McCurry attended Penn State, graduating in 1974 before working at a small town newspaper in Pennsylvania for two years. He left in 1978 to begin his journey as a freelance photojournalist in India. This would mark the start of a career that would span six continents and record innumerable iconic moments that have defined conflict photojournalism for the 20th century.
The first warzone McCurry photographed was in Afghanistan. After smuggling himself across the Pakistani border, McCurry took now-iconic photos of the Soviet invasion of Afghanistan. He smuggled rolls of film by sewing them into his clothing. These images, full of intense colors and imagery, would be published by The New York Times, Time, and Paris Match. That year, 1980, he won the Robert Capa Gold Medal for Best Photographic Reporting from Abroad.
December of 1984 would bring us the defining image of Steve McCurry, Afghan Girl.
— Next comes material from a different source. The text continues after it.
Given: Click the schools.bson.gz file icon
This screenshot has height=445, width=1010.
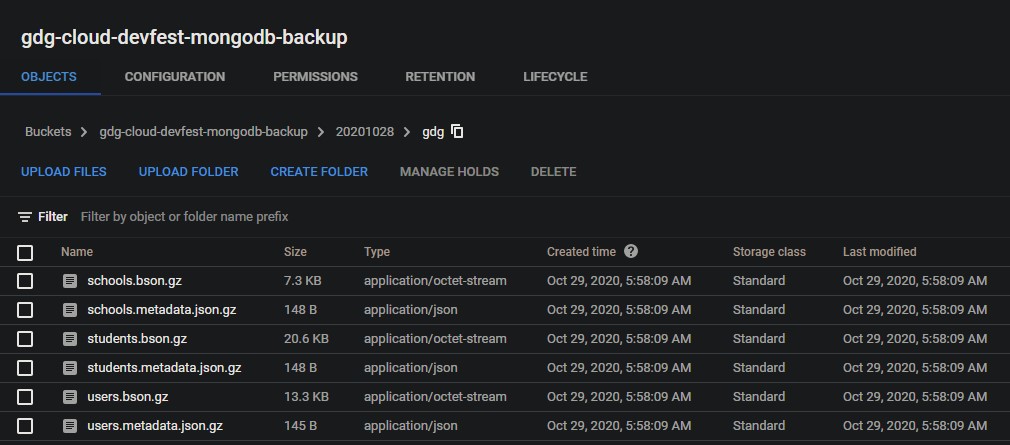Looking at the screenshot, I should pos(70,281).
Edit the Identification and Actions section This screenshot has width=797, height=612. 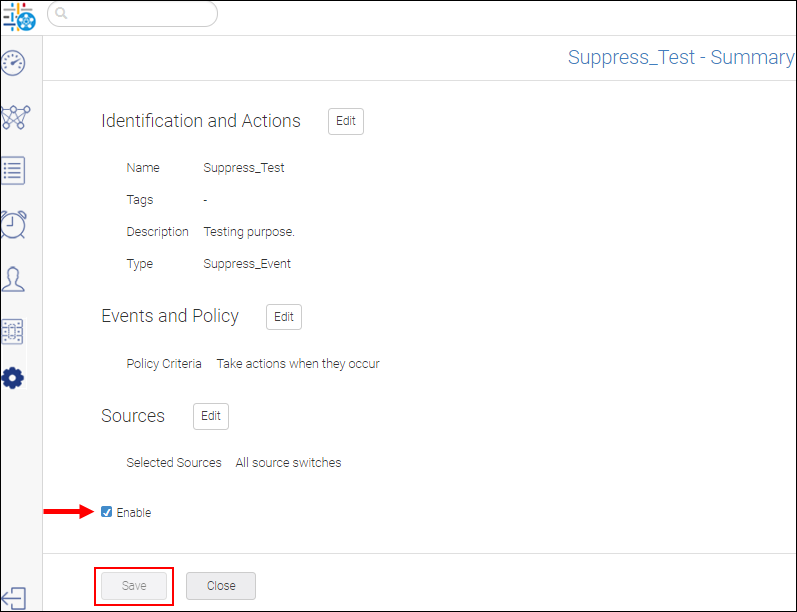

McCurry traveled to a refugee camp in Pakistan where he met Sharbat Gula in a one-room school for girls. "I noticed this one little girl with these incredible eyes, and I instantly knew that this was really the only picture I wanted to take," McCurry said in an interview. It was the first time the girl had ever been photographed.
This striking image is now an indelible part of our collective history. Used on the cover of National Geographic for the June 1985 issue, Afghan Girl has also been used on Amnesty International brochures and posters, humanizing the cost of conflict in a way that is both beautiful and haunting. This image has been called “the most recognized photograph” in the history of National Geographic.
It is through Afghan Girl that we can see the lens with which McCurry views the world, subjects as people rather than as political movements. It is why McCurry’s work transcends traditional photojournalistic work to become art.
“Most of my images are grounded in people,” says McCurry. “I look for the unguarded moment, the essential soul peeking out, experience etched on a person’s face. I try to convey what it is like to be that person, a person caught in a broader landscape, that you could call the human condition.”